Dataset	Metric	Baseline	PatchMixer+QuITE	iTransformer+QuITE
P12	AUROC	78.2	83.9	85.3
P19	AUPRC	26.4	55.8	51.7
PAM	F1	75.7	83.7	91.5

Ablation Study (Comparison of Embedding Strategies)¶

Embedding Strategy	PatchTST	iTransformer	QuITE++	Note
Add (Time + Value)	4.00	4.98	3.44	Direct summation
Concat	3.90	5.77	3.35	Concatenation
mTAND (Latent Interp.)	3.74	3.50	3.34	Data-level interpolation
Mean Pooling	3.75	3.59	3.31	Average after attention
QuITE (Learnable Query)	3.69	3.31	3.18	Best

Key Findings¶

Backbone Agnostic: QuITE consistently improves 6 MTS backbones, with gains ranging from 5.1% to 54.7%.
Differential Benefit: Variable-level models (iTransformer, S-Mamba) benefit most (25%-74%) as they are more sensitive to sampling. Patch-level models benefit less (5%-11%).
Dataset Variation: Healthcare data (MIMIC-III, PhysioNet) shows the most significant gains (30%-74%), while climate data (USHCN) shows more conservative improvements (1%-33%).
Robustness: QuITE++ remains stable with 50% random observation removal; performance drops sharply beyond 75% sparsity.

Highlights & Insights¶

Precise Problem Identification: Recognizing the bottleneck is at the embedding layer avoids large-scale renovation of strong existing models.
Versatility of Query Tokens: Using learnable queries as structured anchors captures irregular observations effectively without lossy pooling.
Plug-and-Play: Decoupling the embedding from the architecture allows seamless integration into any MTS model, significantly lowering adoption barriers.
Rigorous Ablation: Comparison against Add/Concat/Mean Pooling/mTAND validates each design choice with empirical data.
Transfer Potential: The hierarchical structure and query-based aggregation could potentially extend to language models or other irregular data like point clouds.

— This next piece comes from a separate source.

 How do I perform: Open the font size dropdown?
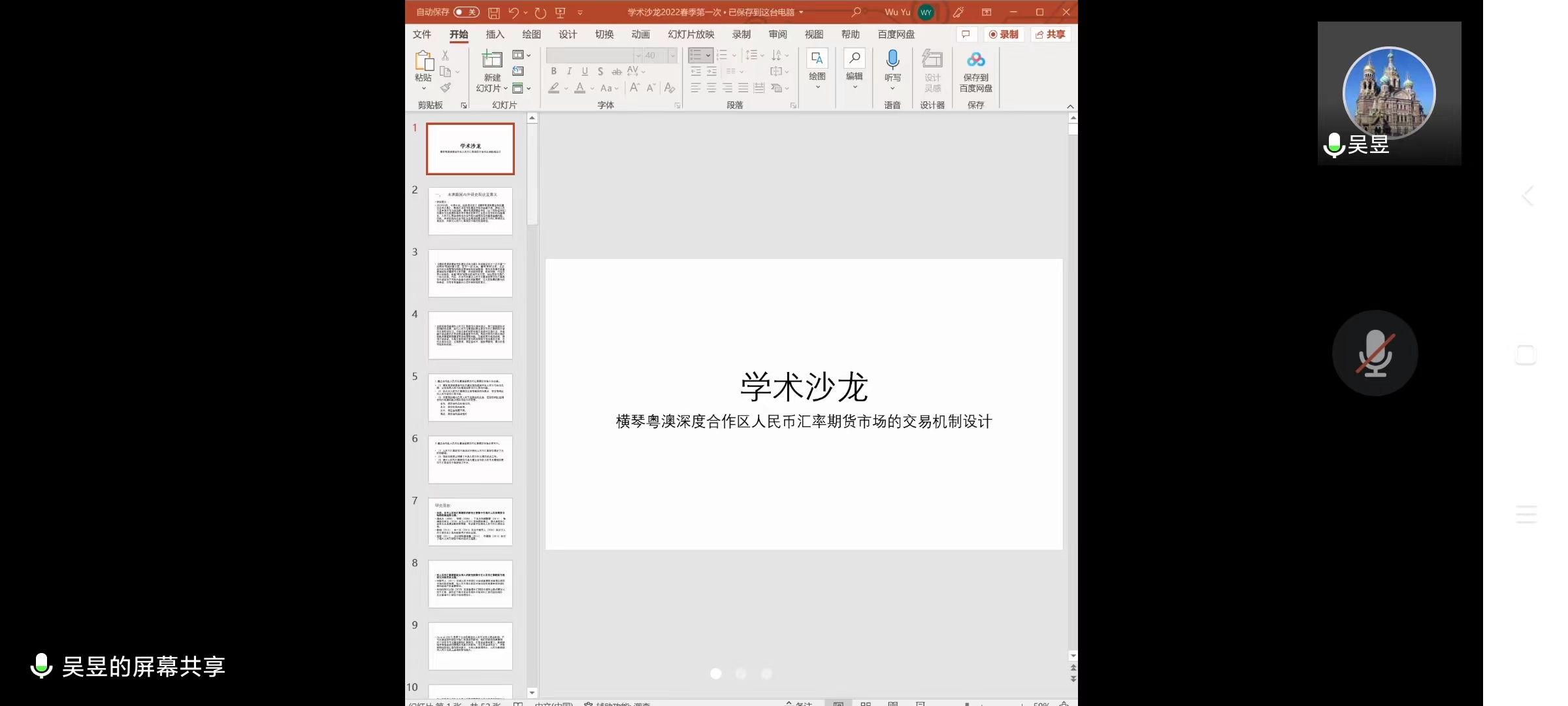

Limitations & Future Work¶

Patch-level MTS models exhibit weaker performance on healthcare data (e.g., PhysioNet) that requires strong variable interaction.
Actual inference time depends on backbone details and is not inherently faster.
Performance degrades significantly when observation loss exceeds 75%.
Future Work: Refine dependencies with multi-head hierarchical architectures; introduce sparse attention; explore zero-shot transfer via cross-dataset pre-training.

vs GRU-D / P-LSTM: RNN methods handle missingness via decay or gating but are limited by RNN architectures. QuITE allows the use of modern Transformers.
vs Continuous-time ODEs: ODE methods (Latent-ODE) are expressive but computationally expensive. QuITE uses efficient attention aggregation.
vs GNN methods: Graphs can model variable-time relationships but add design complexity. QuITE's self-attention is more concise.
vs mTAND: mTAND interpolates in latent space, which alters sampling patterns. QuITE processes raw observations directly.

Rating¶

Novelty: ⭐⭐⭐⭐ Simple but effective query aggregation; provides a new perspective focused on the embedding layer.
Experimental Thoroughness: ⭐⭐⭐⭐⭐ 7 datasets, 6 backbones, 17 baselines, 4 ablation variants, and robustness analysis.
Writing Quality: ⭐⭐⭐⭐ Clear logic and motivation; some patch-size strategy details are omitted.
Value: ⭐⭐⭐⭐⭐ High practical value due to plug-and-play nature and substantial gains (50%-75%) in high-sparsity scenarios.